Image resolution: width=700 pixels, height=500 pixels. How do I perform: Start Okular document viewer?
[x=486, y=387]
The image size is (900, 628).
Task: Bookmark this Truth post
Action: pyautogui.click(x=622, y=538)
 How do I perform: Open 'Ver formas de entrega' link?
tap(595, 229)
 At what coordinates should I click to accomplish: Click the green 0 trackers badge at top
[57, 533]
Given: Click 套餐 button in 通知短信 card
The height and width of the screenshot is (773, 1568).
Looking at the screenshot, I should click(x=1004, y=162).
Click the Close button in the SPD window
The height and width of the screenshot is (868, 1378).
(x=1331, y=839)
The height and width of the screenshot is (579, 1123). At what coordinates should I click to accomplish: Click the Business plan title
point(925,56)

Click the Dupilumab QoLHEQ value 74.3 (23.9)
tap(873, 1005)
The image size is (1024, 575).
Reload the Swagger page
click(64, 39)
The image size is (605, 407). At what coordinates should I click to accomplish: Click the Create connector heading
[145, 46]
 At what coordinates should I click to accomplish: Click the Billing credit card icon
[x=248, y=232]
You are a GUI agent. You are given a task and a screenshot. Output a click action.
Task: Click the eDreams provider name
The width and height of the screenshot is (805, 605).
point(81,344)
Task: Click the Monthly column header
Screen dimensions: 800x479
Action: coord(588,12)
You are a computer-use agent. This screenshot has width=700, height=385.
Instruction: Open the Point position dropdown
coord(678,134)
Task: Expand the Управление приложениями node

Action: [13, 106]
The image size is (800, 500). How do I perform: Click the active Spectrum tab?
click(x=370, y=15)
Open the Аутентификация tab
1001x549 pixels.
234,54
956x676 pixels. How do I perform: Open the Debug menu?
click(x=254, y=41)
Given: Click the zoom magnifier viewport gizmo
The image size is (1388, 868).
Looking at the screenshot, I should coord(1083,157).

-*-*-

__TASK REQUIREMENTS__
Return every record above exactly, line by line.

__REPLY__
Image resolution: width=700 pixels, height=500 pixels. How do I perform: Start Okular document viewer?
[x=486, y=387]
The image size is (900, 628).
Task: Bookmark this Truth post
Action: pyautogui.click(x=622, y=538)
 How do I perform: Open 'Ver formas de entrega' link?
tap(595, 229)
 At what coordinates should I click to accomplish: Click the green 0 trackers badge at top
[57, 533]
Given: Click 套餐 button in 通知短信 card
The height and width of the screenshot is (773, 1568).
Looking at the screenshot, I should click(x=1004, y=162).
Click the Close button in the SPD window
The height and width of the screenshot is (868, 1378).
(x=1331, y=839)
The height and width of the screenshot is (579, 1123). At what coordinates should I click to accomplish: Click the Business plan title
point(925,56)

Click the Dupilumab QoLHEQ value 74.3 (23.9)
tap(873, 1005)
The image size is (1024, 575).
Reload the Swagger page
click(64, 39)
The image size is (605, 407). At what coordinates should I click to accomplish: Click the Create connector heading
[145, 46]
 At what coordinates should I click to accomplish: Click the Billing credit card icon
[x=248, y=232]
You are a GUI agent. You are given a task and a screenshot. Output a click action.
Task: Click the eDreams provider name
The width and height of the screenshot is (805, 605).
point(81,344)
Task: Click the Monthly column header
Screen dimensions: 800x479
Action: coord(588,12)
You are a computer-use agent. This screenshot has width=700, height=385.
Instruction: Open the Point position dropdown
coord(678,134)
Task: Expand the Управление приложениями node

Action: [13, 106]
The image size is (800, 500). How do I perform: Click the active Spectrum tab?
click(x=370, y=15)
Open the Аутентификация tab
1001x549 pixels.
234,54
956x676 pixels. How do I perform: Open the Debug menu?
click(x=254, y=41)
Given: Click the zoom magnifier viewport gizmo
The image size is (1388, 868).
Looking at the screenshot, I should coord(1083,157).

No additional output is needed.